Stated problem :: Gather every line of the material below that contains the word "resolution" and copy each one out in full.

Records ::
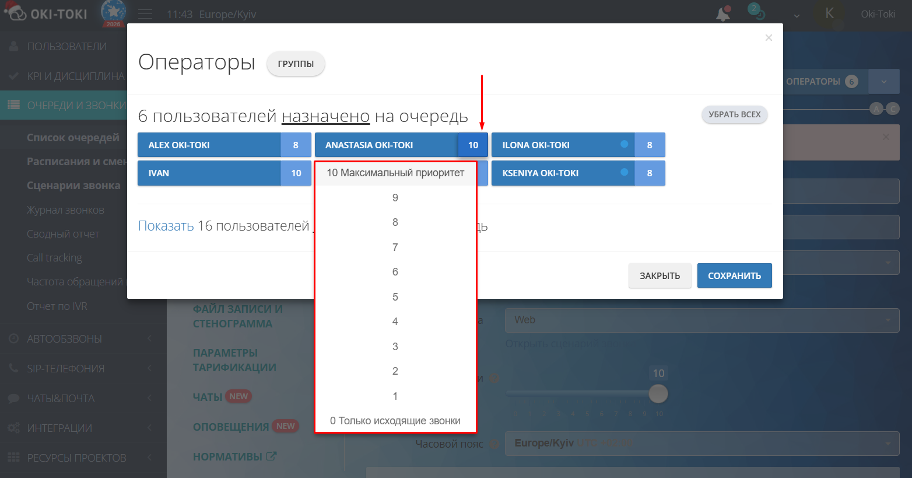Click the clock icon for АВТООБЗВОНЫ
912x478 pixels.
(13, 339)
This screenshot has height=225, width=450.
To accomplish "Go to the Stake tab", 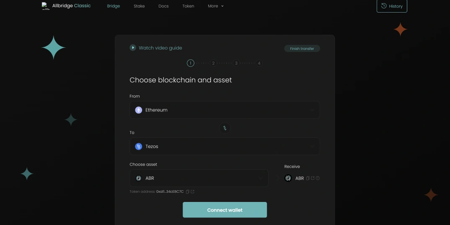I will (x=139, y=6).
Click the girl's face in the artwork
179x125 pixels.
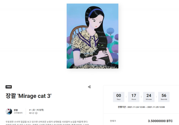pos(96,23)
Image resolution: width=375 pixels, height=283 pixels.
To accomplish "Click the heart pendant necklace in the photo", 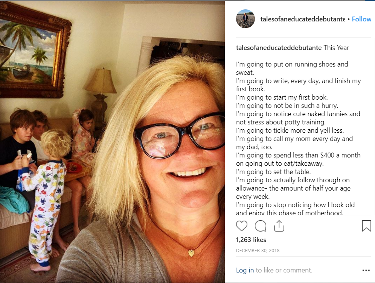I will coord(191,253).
* * *
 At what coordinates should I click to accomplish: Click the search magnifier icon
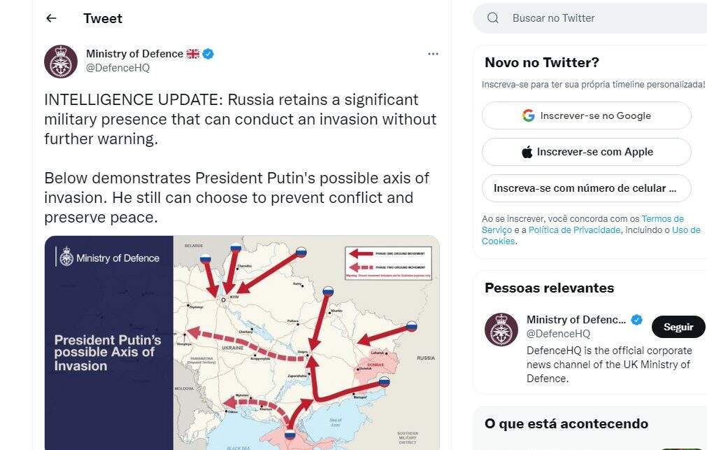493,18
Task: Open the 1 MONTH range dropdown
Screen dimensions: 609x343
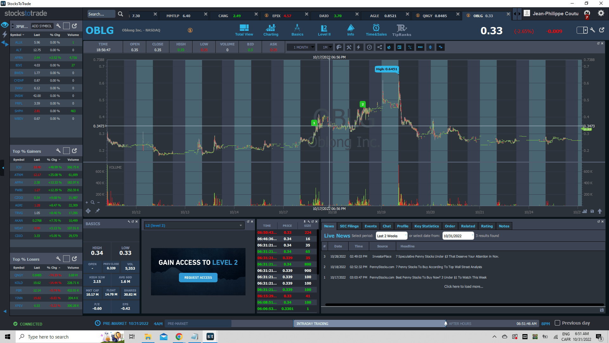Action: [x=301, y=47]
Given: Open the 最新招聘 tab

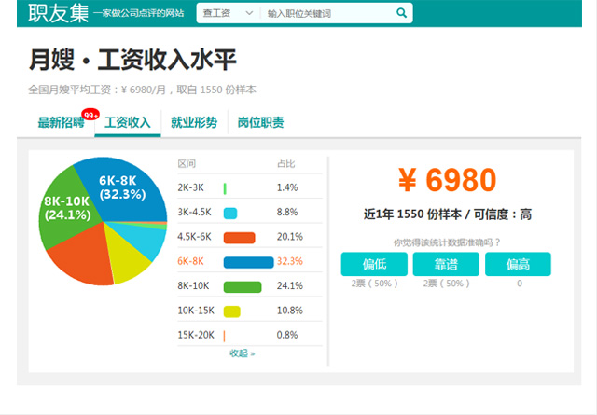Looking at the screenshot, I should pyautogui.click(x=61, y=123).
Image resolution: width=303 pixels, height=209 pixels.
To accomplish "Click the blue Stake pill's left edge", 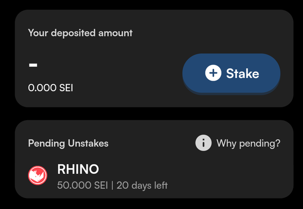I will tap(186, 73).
==
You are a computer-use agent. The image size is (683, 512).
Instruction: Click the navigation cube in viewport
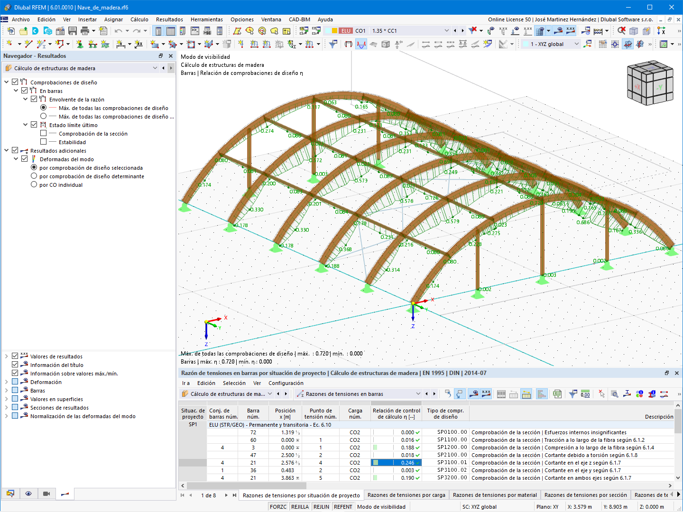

Solution for this task ::
Image resolution: width=375 pixels, height=283 pixels.
Image resolution: width=303 pixels, height=209 pixels.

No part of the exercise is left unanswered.